The best kind of writing leads you to discover new things you love – and this writing project is already treating me.

During November each day I’ll be (re)writing two months’ worth of biographical history, so as per NaNoWriMo’s recommendation I set about making a playlist to help trigger ideas. As I was something of a moth to a gig during my Undergraduate years, it made sense to figure out which bands my parallel self might’ve gone to see in Swansea as a student; this would include figuring out which ones from my real timeline I still would’ve gone too and where I would’ve gone somewhere entirely new.

So far the latter has been a pleasent challenge – insofar as searching back through gig listings and reviews from five years ago can lead you down a labyrinth of dud webpages and weird adverts, but when I’ve found gigs that have happened in the area that would genuinely interest me, I’ve started discovering some amazing music I wouldn’t have otherwise. First among the collection is this, from a collaboration event which happened in Swansea late-2011 – Phil Kieran, with dance track “I Can’t Stop”.

Interestingly, Phil is actually a Dubliner; my real self visited Dublin four years after starting University on holiday with family. Would seeing this artist have inspired me to go sooner in the AU…?


Rejuvinated NaNoWriMo page

The steady reclaimation of writing into my life is starting above!

Still nervous to find out what it says and doesn’t say, or if I’ll be able to stick it.
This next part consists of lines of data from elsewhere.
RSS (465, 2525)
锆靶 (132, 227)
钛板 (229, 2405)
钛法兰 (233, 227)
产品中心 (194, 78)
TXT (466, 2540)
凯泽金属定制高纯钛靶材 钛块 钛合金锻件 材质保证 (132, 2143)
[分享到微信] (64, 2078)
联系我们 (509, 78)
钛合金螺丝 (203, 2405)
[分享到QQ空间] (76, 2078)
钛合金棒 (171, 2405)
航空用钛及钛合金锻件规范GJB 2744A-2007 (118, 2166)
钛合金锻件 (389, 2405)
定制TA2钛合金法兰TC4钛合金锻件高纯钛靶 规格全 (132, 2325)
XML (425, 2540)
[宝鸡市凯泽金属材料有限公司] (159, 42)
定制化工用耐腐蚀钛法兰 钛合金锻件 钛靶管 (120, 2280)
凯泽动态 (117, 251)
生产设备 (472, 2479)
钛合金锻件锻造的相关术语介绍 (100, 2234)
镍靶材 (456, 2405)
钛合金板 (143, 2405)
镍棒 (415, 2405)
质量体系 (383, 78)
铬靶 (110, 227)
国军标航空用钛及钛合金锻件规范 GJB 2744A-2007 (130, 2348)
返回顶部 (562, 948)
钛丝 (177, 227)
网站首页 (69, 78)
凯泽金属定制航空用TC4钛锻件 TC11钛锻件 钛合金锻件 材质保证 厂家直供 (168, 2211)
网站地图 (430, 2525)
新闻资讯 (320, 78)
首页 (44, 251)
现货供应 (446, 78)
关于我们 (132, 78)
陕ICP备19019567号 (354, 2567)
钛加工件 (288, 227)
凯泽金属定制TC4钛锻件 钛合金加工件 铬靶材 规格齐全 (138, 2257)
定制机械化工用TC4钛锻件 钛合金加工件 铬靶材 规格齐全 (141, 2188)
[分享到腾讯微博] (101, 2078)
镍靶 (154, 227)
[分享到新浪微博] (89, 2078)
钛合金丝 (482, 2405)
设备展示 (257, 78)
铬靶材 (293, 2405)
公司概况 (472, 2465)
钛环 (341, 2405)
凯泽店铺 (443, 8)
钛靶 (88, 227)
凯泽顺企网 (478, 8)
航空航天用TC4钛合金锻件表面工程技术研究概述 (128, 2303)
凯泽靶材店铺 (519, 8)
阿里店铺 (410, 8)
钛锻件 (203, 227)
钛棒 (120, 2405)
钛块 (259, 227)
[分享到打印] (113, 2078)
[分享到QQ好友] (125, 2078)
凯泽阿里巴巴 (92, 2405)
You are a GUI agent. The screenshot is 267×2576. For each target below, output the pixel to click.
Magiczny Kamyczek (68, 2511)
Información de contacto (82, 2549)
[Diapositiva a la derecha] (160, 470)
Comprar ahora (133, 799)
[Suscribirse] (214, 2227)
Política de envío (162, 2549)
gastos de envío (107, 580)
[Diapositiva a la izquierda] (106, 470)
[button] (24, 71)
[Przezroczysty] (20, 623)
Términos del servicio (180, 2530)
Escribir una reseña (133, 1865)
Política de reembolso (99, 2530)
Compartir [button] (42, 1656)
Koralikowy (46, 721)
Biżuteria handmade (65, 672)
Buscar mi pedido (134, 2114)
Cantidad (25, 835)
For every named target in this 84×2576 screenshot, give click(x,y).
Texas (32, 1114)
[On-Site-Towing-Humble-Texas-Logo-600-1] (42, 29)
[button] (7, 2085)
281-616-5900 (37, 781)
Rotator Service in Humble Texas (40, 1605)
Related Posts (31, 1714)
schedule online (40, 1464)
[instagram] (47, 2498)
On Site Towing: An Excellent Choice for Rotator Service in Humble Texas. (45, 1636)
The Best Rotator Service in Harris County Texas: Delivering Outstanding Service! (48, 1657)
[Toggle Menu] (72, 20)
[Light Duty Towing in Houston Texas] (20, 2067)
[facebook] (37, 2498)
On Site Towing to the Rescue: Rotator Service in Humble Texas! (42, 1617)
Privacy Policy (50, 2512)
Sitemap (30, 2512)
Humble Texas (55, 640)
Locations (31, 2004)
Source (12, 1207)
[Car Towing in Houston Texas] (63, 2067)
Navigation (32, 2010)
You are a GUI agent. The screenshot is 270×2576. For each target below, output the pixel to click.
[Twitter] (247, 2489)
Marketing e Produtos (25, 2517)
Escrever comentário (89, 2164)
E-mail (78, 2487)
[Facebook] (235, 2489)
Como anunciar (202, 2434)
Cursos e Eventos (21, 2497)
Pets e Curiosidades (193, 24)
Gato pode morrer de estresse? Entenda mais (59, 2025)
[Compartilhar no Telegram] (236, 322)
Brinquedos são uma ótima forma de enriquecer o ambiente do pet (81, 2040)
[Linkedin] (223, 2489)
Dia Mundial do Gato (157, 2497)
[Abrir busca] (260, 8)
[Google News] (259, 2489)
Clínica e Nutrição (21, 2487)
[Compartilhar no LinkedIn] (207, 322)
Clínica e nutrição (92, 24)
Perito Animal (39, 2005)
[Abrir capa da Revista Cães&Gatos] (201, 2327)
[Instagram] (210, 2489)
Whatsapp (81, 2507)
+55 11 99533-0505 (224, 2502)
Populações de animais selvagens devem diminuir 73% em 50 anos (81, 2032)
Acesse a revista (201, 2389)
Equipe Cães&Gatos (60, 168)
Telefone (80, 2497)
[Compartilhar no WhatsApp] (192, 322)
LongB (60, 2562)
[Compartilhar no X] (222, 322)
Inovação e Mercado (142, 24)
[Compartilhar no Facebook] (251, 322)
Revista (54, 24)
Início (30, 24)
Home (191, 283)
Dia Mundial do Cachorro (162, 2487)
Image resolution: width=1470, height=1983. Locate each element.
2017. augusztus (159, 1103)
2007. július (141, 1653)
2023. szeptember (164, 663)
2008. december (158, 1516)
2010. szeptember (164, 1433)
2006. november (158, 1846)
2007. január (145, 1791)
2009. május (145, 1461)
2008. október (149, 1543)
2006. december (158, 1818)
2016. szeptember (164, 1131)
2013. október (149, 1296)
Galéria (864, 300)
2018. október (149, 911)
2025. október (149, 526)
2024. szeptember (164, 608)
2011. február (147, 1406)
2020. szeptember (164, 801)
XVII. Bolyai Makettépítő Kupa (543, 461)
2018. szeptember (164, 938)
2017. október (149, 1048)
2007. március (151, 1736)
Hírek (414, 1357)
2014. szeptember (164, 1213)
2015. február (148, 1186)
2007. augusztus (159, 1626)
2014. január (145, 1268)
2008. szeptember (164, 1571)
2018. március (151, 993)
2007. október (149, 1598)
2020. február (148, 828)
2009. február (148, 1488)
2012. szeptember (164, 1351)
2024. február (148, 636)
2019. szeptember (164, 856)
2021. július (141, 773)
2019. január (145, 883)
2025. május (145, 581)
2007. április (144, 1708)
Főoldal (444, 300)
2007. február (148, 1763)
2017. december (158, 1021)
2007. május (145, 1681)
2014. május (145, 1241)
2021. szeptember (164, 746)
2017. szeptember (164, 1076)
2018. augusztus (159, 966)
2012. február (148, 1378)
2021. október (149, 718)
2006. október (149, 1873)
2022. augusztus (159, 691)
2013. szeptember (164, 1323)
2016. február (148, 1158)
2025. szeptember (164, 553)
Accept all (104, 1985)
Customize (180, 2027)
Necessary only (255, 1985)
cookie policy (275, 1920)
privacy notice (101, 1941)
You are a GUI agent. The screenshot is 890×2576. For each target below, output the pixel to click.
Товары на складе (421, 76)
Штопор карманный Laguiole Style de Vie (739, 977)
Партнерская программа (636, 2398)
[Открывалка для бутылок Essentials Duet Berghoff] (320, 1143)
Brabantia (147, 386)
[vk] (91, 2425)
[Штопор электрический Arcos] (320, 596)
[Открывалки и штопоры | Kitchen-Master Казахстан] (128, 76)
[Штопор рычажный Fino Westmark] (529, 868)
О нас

In terms of ‘In Search of Mose Ogurek’, which is a novel project I’m also keen to do, I’m giving myself more time to develop the idea and theory behind it, considering the poignant and imaginative natures of the subject.

Not long until November! Hallowe’en will be a butt-clenching night for unusual reasons.

Apocalyptic Narcisissm or Imaginative Release? ~ NaNoWriMo 11.2016

A week ago yesterday I felt myself on the cusp of exploding; despite regular conversational overuse of hyperbole, this is not a common feeling. Putting myself under pressure is something I’m used to, borne of various complexes. That pressure putting the cracks at the edges firmly in my periphery, however, made me feel unnervingly fresh and deshelled, dishevelled. In the seemingly relentless series of minute panic attacks and absolutist moments, between dusk and dawn, the frustrating ‘What Ifs?’ that frequently flicker in and out of view became seizable. Chief among them asked; ‘What about the other Career path?’.

Five years ago this month, I moved from Wiltshire to Plymouth to study Creative Writing, but I could’ve ended up in Swansea studying Germand & Italian instead, then maybe even beyond that studying MA Translation. That was Version II of my future, which has instead, via the BA Creative Writing and hours and hours of voluntary work (over three hundred by now), sent me on the path of Special Educational Needs and Autism study way the other end of the country, in Birmingham. Many of the experiences I’ve had are likely to be local phenomena, some probably inevitable, others still freak circumstance. To consider an alternative path of life almost seems to be an exercise of theoretical calculation rather than a creative one, in which I would need to deduce which of my experiences would in fact carry over to a life at Swansea, and which ones would change from being in a different place with different people.